Not to mention that it shows an innate lack of understanding of writing/printing as a medium (i.e. an intermediary) on Jobs’ part.

As for the review, it’s impressively made, but for me it mostly shows the reviewer’s ability to cleverly combine various apps and plan out a “flow” of sorts in composing the video. While some of these apps are probably iPad-exclusive, there’s nothing in this saying it’s not possible on any (pen-enabled) computer.

Secondly, while I agree that flexible computerized learning tools are invaluable and will ultimately transform how we learn and how we transmit and store knowledge, the review’s obvious “Apple’s ideology will save us all” bent strikes me as frighteningly naïve, and is further underscored by the opening statement that “it’s easy to be cynical about technology[, but…]”. Just because a company’s founder was espousing a love for creativity and free knowledge forty years ago doesn’t change the fact that they’re currently forcing closed systems on users (and has really been doing so since day one), taking away users’ abilities to control their own property, and not least enforcing draconian policies and purposely making everything more difficult when it comes to service and repair of said products. This, of course, applies to many, if not most tech companies. The whole point is that Apple is no different, and continuing to portray them in this light just helps obfuscate this.

I don’t really know of any better alternatives (well, we have FairPhone for phones, but their hardware is way too outdated for most people), but that’s not really the point. The point is that we need to strip Apple of this mythical image that they’ve very successfully built for themselves, as it doesn’t do consumers any good whatsoever.

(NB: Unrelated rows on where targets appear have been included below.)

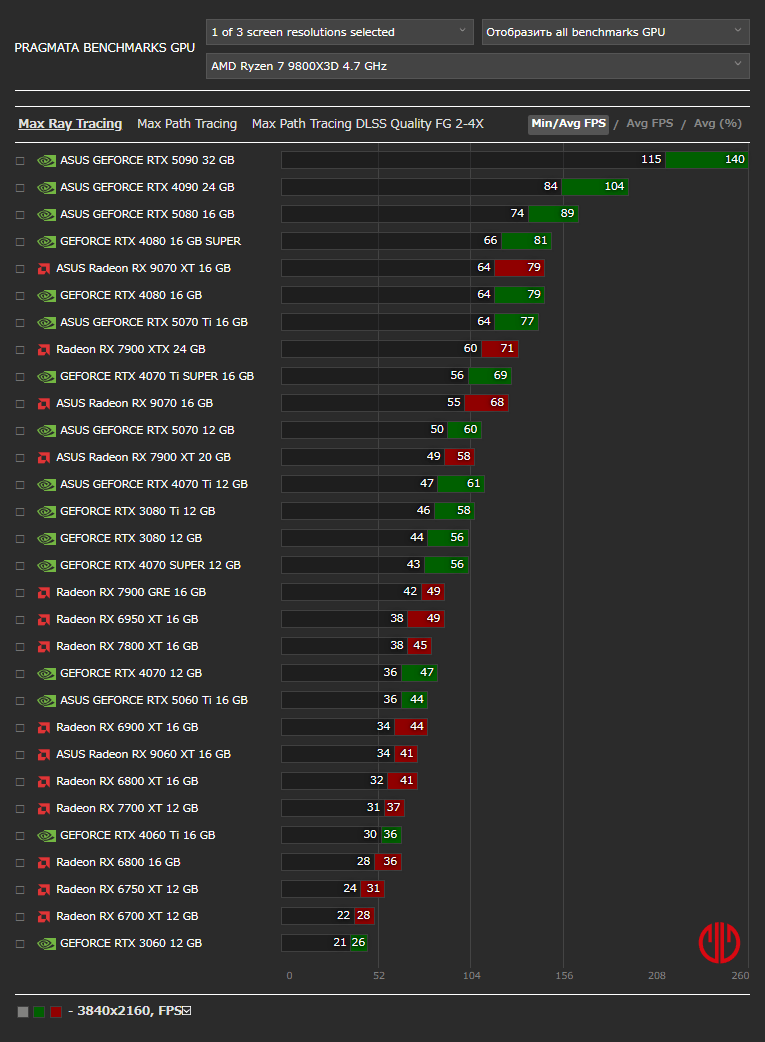Switch the view to Avg FPS
The image size is (765, 1042).
pos(649,124)
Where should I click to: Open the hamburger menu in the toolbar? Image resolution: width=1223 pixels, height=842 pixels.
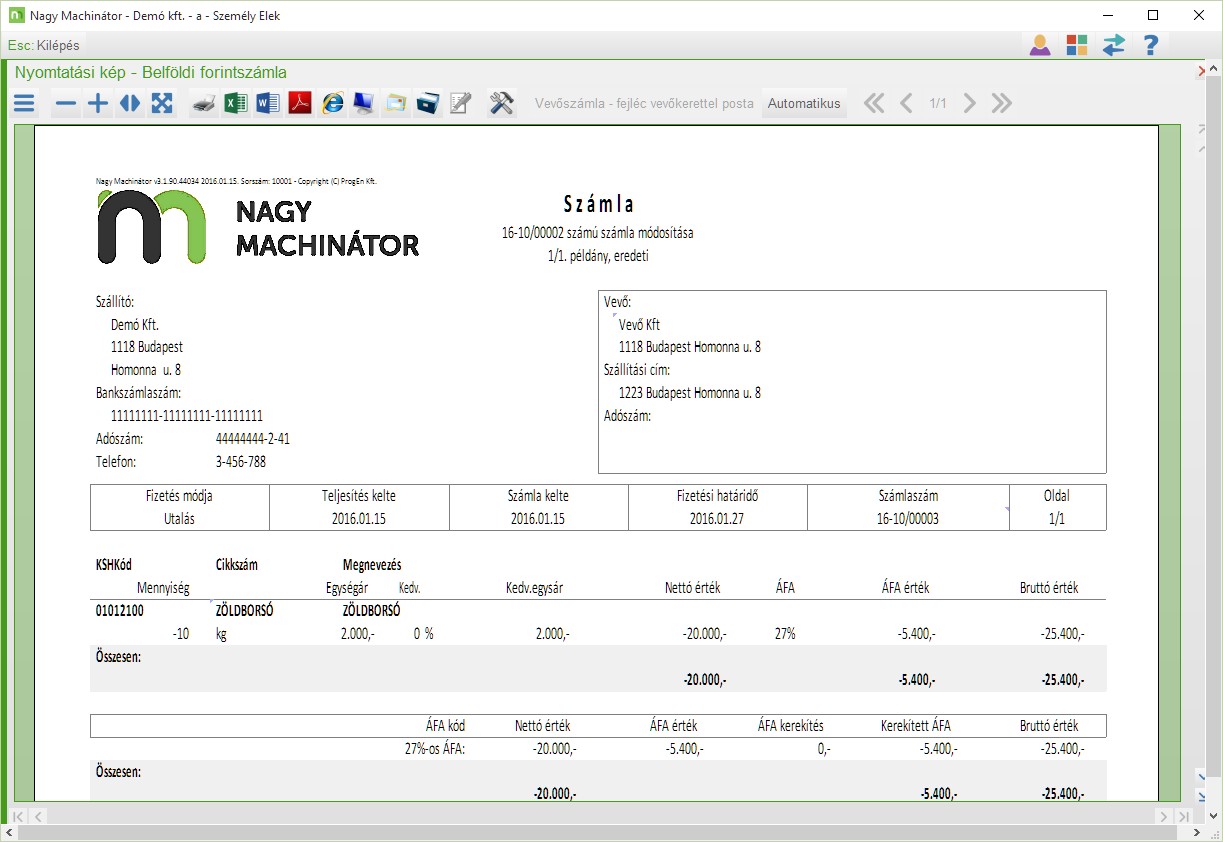tap(24, 104)
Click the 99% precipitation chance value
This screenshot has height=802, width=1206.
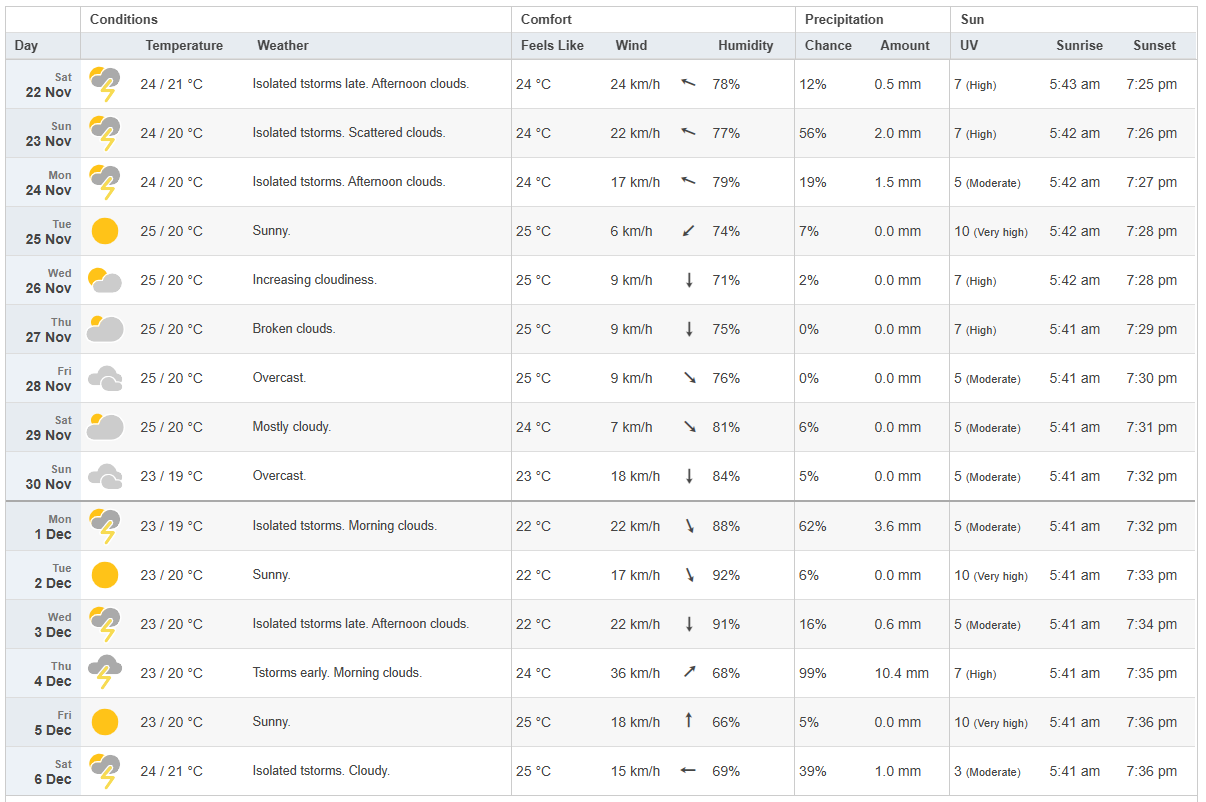(813, 673)
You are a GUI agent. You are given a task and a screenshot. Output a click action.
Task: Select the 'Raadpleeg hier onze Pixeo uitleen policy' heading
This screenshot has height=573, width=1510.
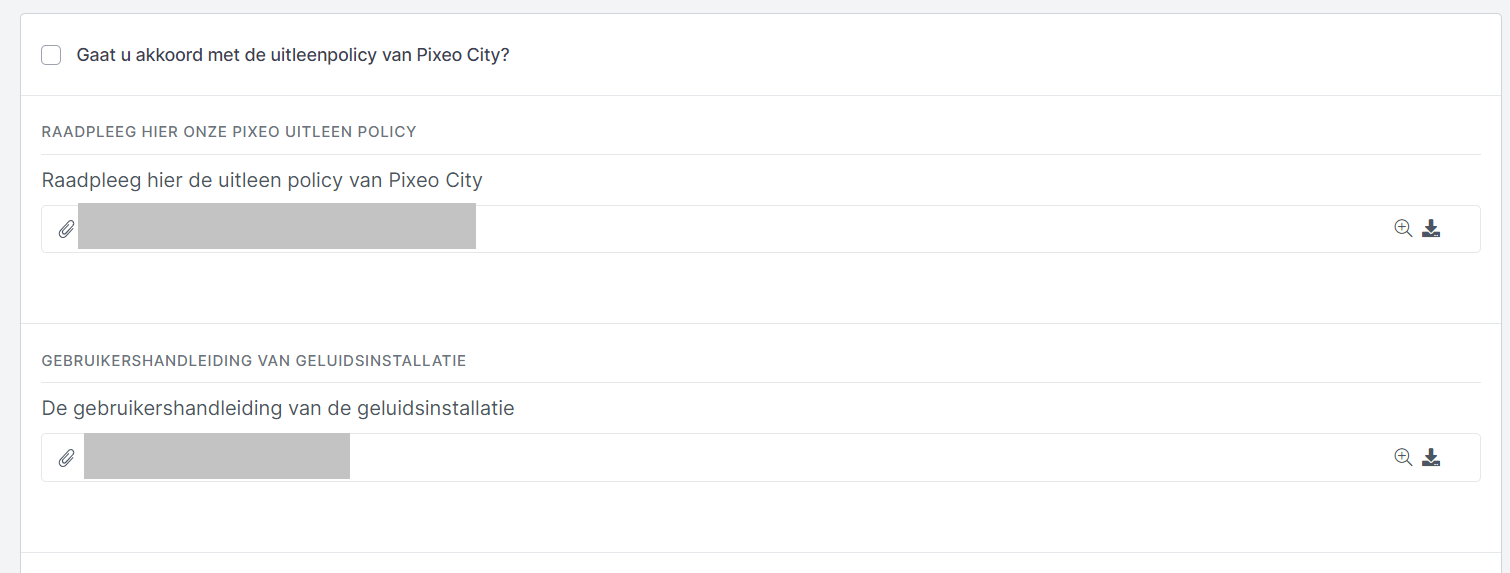(229, 132)
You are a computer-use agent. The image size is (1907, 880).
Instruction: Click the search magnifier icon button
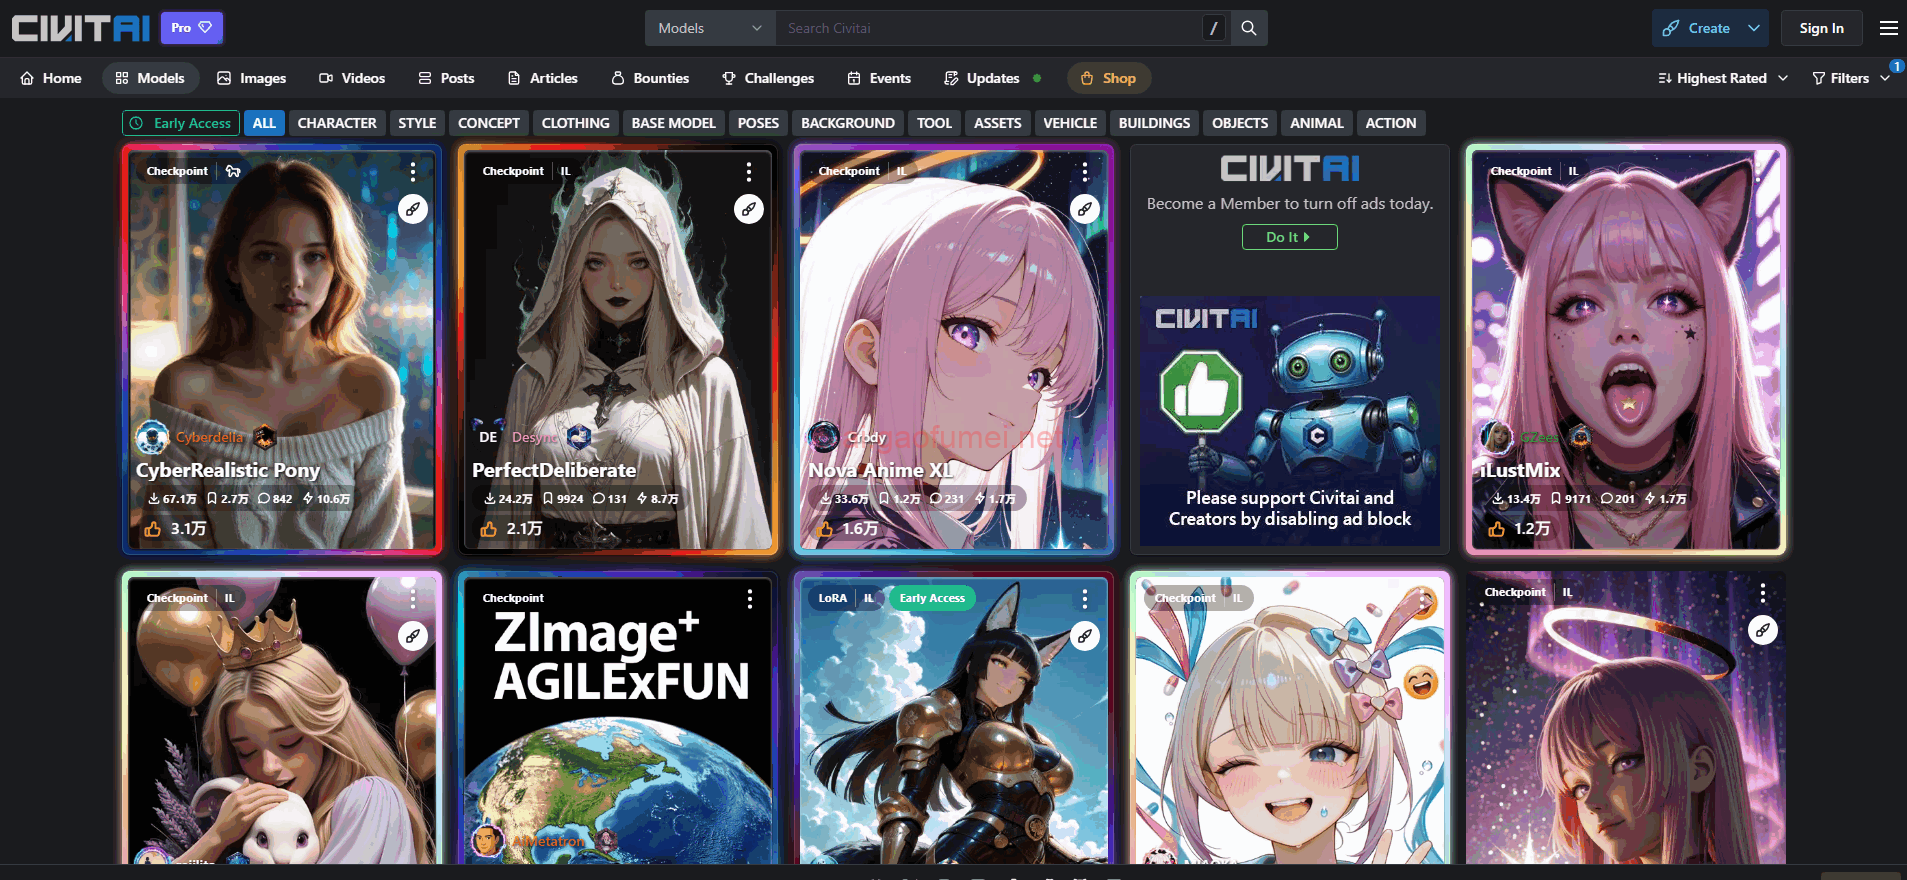click(1249, 28)
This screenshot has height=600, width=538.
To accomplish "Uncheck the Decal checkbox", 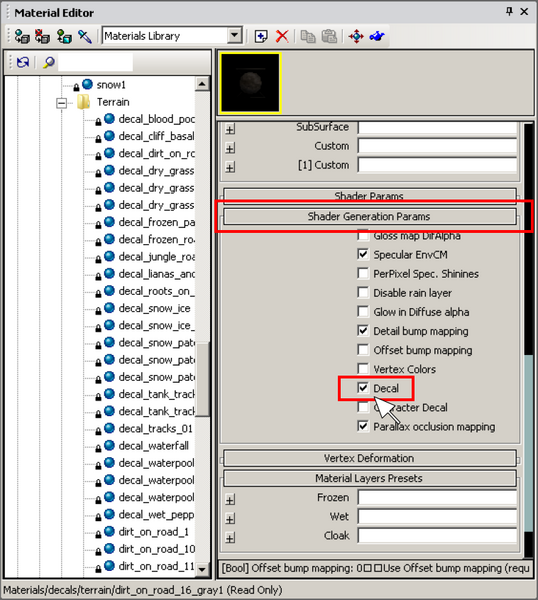I will point(363,388).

Is a $329 computer that handles pen input with aplomb a great deal? Sure, especially with a processor as fast as the A10 and the solid optimization that Apple is able to ensure with most apps. That the pencil is a $99 addition would be well worth mentioning in the review, though. As would the closed-off app library and the utter lack of serviceability (this is meant for school kids! Of course they’ll drop, throw, spill on and whatever else might damage these things!).

My main objection is still the evangelizing tone here, though. The world definitely doesn’t need less cynicism towards multi-billion-dollar tech companies and their constant hunt for more ways to sell us junk we don’t need, and to make us turn fully functional tools into e-waste! No way.